Hey, thanks I do understand your concern. However, when I said I clean my filters, I didn't mean I thoroughly clean them to make them spotless. I simply take apart the unit, dip them into the same water I took out, remove any big debris I see sticking to the motor, and put the whole thing back. So no worries, my friend Everything receives minimal change. I do however, change the filter media once a month. I no longer buy new sponge, though. I just rinse it under water and do my best to rid of it any debris when it gets too dirty. 

Looking forward to reading more articles from you, by the way

Paul


----------



## Hanzo (Mar 9, 2004)

Water change 50% weekly
Dosing PMDD every day
Clean the glass about weekly (I wait til the green spot algea is visibel)
Prun once or twice a week.
Clean one (have two) pump a months of when the waterflow drops.
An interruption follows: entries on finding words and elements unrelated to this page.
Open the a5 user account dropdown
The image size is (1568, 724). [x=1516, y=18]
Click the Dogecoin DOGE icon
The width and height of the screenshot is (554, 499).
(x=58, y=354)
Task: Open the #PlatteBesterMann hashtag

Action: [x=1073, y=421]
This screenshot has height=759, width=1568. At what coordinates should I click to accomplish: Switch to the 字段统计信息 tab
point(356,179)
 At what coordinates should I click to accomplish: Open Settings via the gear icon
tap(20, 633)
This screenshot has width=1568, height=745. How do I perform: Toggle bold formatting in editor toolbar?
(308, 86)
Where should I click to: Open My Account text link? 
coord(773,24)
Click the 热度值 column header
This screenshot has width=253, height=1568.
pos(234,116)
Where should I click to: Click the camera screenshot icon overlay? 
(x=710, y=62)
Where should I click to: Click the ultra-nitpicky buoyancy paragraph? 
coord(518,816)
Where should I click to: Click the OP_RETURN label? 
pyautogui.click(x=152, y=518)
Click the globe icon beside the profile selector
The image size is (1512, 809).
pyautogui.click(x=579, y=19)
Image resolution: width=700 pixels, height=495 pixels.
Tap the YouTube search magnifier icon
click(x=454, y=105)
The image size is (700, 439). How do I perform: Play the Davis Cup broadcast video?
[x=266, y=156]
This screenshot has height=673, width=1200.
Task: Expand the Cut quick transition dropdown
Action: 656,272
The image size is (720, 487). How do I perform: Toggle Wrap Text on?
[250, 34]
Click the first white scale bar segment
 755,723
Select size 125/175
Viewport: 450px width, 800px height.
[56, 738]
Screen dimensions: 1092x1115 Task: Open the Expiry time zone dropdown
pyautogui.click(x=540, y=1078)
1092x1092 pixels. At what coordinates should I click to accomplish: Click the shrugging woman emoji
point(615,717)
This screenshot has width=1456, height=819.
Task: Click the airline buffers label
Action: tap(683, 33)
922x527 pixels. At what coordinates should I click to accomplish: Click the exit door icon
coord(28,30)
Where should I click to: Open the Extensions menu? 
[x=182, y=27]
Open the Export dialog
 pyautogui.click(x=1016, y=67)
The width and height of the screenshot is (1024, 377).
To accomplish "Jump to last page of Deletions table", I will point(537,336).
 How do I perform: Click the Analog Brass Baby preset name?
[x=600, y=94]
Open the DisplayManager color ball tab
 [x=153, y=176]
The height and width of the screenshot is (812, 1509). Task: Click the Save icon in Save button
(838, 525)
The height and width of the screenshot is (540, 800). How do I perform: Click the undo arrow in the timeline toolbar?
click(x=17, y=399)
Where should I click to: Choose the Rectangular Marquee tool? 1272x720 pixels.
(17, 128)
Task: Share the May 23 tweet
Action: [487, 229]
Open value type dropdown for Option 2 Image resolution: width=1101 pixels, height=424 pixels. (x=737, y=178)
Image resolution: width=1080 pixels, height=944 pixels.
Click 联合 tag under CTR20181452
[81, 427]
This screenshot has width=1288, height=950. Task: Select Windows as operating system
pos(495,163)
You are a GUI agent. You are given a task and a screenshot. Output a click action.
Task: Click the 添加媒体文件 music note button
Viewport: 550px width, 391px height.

All in all, there's not really that much that needs doing. I use maybe a couple of hours a week on my tank for mantenace stuff. That's not so bad


----------



## aquoi (Mar 21, 2004)

SurWrathful said:


> Hey, thanks I do understand your concern. However, when I said I clean my filters, I didn't mean I thoroughly clean them to make them spotless. I simply take apart the unit, dip them into the same water I took out, remove any big debris I see sticking to the motor, and put the whole thing back. So no worries, my friend Everything receives minimal change. I do however, change the filter media once a month. I no longer buy new sponge, though. I just rinse it under water and do my best to rid of it any debris when it gets too dirty.
> 
> Looking forward to reading more articles from you, by the way
> 
> Paul


Sorry, my misunderstanding.


----------



## tsunami (Jan 24, 2004)

In answer to Jay's question, I change the fine filter floss only once every two weeks in my 20g. That's about how long it takes for the media to turn brown from all the collected detritus. 

Carlos


----------



## plantdude (Apr 13, 2004)

water change every week.
filter cleaning every month. 
no fertiliztion.
pruning once to twice a week. 
co2 refil...i dunno, just put my co2 system together but i figure every 3 months or so.
feeding once a day. three times for my baby fry.

25 gal. 130 watts florite substrate1.5-2 bubbles per sec.


----------